We’ve all been there at one time or another. My wife and I were watching the new ABC show The Middle. In the last episode the mom was showing off her skills as the family’s emotional support amidst just that kind of stress – until kaboom and she just couldn’t do it anymore. Breakdown.
The pressure and the stress of life rarely lead to a romantic night together, quiet, or peace. Stress doesn’t seem to enhance family closeness. Conversations become arguments. People push apart and we feel we are at the point of breaking.
Get lost:
When we get to the point of breaking we rarely seek the peaceful path. Of course it all doesn’t happen at once. The stresses build and lead to anger, anger to resentment, resentment to bitterness. Fights become an end unto themselves — after all it’s about the points.

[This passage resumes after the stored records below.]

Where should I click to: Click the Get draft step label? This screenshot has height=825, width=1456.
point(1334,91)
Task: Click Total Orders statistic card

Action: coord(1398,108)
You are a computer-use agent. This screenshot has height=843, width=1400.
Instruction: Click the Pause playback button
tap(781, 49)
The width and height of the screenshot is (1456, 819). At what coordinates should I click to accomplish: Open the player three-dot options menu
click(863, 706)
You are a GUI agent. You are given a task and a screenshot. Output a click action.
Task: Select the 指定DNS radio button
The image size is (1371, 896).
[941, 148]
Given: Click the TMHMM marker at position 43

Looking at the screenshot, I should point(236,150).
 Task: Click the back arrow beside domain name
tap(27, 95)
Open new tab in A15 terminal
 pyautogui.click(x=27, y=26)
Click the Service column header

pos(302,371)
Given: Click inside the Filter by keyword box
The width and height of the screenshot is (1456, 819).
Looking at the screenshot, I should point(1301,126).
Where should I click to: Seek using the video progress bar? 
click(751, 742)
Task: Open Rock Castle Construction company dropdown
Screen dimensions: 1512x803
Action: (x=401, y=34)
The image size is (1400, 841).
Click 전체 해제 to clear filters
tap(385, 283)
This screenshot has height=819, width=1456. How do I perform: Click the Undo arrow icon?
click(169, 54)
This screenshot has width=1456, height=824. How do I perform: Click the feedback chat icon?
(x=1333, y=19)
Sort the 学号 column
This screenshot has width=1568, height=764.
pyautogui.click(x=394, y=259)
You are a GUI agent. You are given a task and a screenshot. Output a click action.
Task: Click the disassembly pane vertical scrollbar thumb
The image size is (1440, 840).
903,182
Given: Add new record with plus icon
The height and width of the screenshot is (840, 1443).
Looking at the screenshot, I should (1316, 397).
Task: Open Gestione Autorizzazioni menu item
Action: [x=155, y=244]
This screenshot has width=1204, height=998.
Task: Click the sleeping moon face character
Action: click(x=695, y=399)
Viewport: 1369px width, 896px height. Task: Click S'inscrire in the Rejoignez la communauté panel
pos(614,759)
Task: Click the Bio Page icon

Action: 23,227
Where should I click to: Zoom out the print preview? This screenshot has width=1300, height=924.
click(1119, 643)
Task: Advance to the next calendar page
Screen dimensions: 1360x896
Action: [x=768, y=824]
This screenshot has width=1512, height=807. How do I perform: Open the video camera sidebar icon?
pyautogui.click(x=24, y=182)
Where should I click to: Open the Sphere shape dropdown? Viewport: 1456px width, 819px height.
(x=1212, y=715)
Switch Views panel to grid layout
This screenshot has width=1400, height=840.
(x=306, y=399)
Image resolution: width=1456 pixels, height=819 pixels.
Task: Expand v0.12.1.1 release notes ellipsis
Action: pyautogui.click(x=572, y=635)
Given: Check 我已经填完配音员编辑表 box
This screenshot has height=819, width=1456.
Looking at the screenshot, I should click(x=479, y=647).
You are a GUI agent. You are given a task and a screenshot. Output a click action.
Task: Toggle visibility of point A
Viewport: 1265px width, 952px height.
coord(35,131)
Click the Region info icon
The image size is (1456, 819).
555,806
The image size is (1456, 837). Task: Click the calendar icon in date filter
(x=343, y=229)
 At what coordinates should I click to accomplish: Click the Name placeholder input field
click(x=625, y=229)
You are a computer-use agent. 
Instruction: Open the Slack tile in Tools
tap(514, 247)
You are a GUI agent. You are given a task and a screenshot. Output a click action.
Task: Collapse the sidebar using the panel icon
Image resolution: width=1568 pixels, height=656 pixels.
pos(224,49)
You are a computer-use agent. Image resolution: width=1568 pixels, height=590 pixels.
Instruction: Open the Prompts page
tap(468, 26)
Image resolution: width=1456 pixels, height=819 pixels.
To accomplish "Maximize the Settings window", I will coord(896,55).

Over time, the breakdown leads to the most famous statement in American English — get lost. We want to be apart, alone, to be conversant with ourselves in the midst of misery. Get lost, get out of my life. There’s got to be someone, some place better than this. The decision to be separate is a decision for the anti-family. Family is seen as excess baggage.
The separation:
Hence the separation. The family breaks down into little pockets, winners, losers, the strong, the weak. I’m using family as an example, but it happens in friendships, among colleagues, in the Parish. We can’t seem to take it. We can’t deal. Separation and the new frontier seems to be our only way out. We enter a world of self. The quest for self-fulfillment overrides our need for family, for relationship. After-all, if I love myself the most who can compete?
Alone:
I hear the chorus of angels singing — finally alone. We’ve escaped the confines and the stresses of that woman, that man, those kids, my jerky co-workers, the bingo workers, the spaghetti dinner puters-oners, the rummage sale folks. I’m ready for my new frontier……..
And the crickets chirp, and we’re alone, and the grass — the same brown spots reappear, not so green on this side of the mountain.
When my older daughter was little I used to read her The Cow Who Went Over the Mountain. The cow gathered her friends and took them to the other side of the mountain, all under the promise of what would be. For the cow the grass would be munchier, for the frog the bugs would be crunchier, for the ducks the water would be splashier, and for the pig the mud would be sloshier.
We know the moral here. It wasn’t to be. Just disappointment, and a longing for home.
Reconnecting:
Mary and Joseph had a plan. Jesus was surely among their friends and relatives. But they didn’t leave it at that, they looked for Him — and didn’t find Him.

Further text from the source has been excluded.